Lindsey preaches to Dylan and Taylor "Santa knows what you're thinking and doing. Now, let's write a list of what you want for Christmas, ok. If you're good, he will leave it by the fireplace on Christmas eve."
Taylor asks Lindsey to come and play. Lindsey sighs, "Oh Taylor. I love you but I just can't. I'm too busy making gifts and thinking of others."
"Dylan, no hitting! That's a Camp Clark rule!"
"Tayloooor.....you're not listening! We need to work on your listening skills."
"I'm a good listener. I don't want to frustrate you, mommy."
As a car drove by Dylan shouted out, "MUSTANG!". Lindsey argued "No, Dylan. That was not a Mustang." Dylan argues "Yes it was, I know my cars!" Lindsey sighs "Oh Dylan, it is what it is!"
Taylor opted for sparkles vs. color
As we are eating dinner, Taylor asked to be excused. After a few minutes she hadn't returned yet so I asked "Taylor, where are you?" From the bathroom we hear a SUPER LOUD grunt and she yells "POOPING - I almost done!"
As we are watching football I asked the kiddos to cheer loudly so the Vikes could hear them. Taylor yells from the kitchen counter "I'm just TOO busy reading my Bible right now".
"You're a good mom. I'll bet Santa will remember you."
"This futon is splendid." (as we snuggle on it one morning to read)
Dad asks if the beds are made yet. Taylor proudly pipes up "I made my bed all by myself! You didn't saw me...you didn't ask.....I just did it."
"I'm so happy, I could cry!" (after we deliver shoeboxes to Operation Christmas Child warehouse)
While playing "hide and seek" Dave asks if Lindsey is hiding under our bed. Taylor smiles and says "No, just my Christmas present is hiding under there." (Busted!)
With hands on her hips "Dylan, I'm not going to ask you again....clean up your mess!"
On our drive to Bismarck I ask "which Christmas CD shall we listen to now: Go Fish or Chris Tomlin?" Taylor pauses momentarily "Neither.....I want 'Jessie's Girl' (Rick Springfield). THAT'S my girl!
While at Target picking out a toy each with Christmas $, Taylor says "I just HAVE to have enough money left to buy Grandma some Christmas shoes....I just HAVE to!" (thanks to the movie "Christmas Shoes" which we watched over Christmas break)
"I miss Zoe, Mom. She has SO much love in her heart." (the dog we babysat over Christmas break)
Dylan's fabulous chop and color (red, of course)
"Mom, why is that guy driving like a woman?"
I mentioned we should eat out somewhere different, somewhere we have never been. Dylan shouts out "I know.....China!""Lindsey, that's just downright rude!" (as she toots at the breakfast counter)
"Taylor, look who's come to town......Mrs. Buttersworth!" (while eating pancakes at breakfast)
"Lindsey, I'm gonna need you to pull my finger." (he toots loudly when she does). Nice lesson from Dad!

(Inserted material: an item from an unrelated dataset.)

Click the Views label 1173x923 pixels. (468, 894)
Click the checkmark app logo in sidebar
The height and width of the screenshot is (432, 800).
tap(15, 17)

"Where are we going?" Mom tells him we are going to deliver the Operaton Christmas Child shoeboxes. "To Africa?!"
We are watching a family movie and a man goes into a confessional and the priest slides open the screen. Dylan looks confused and asks "is he in jail?"
After Dad backs into the garbage can in the driveway and breaks our tail light, Dylan asks "is Daddy driving like a woman?" (YEP! thank goodness it wasn't me!)
After searching around for his lost slippers, he asks "do you think the liberals took them?"
While nibbling on a graham cracker, he holds it up and shouts "check this out, Oklahoma! (it truly resembled the state of Oklahoma). A few minutes later, he held up another graham cracker he was taking small bites out of and yelled "WOW, it's Minnesota!" (again, it looked just like MN).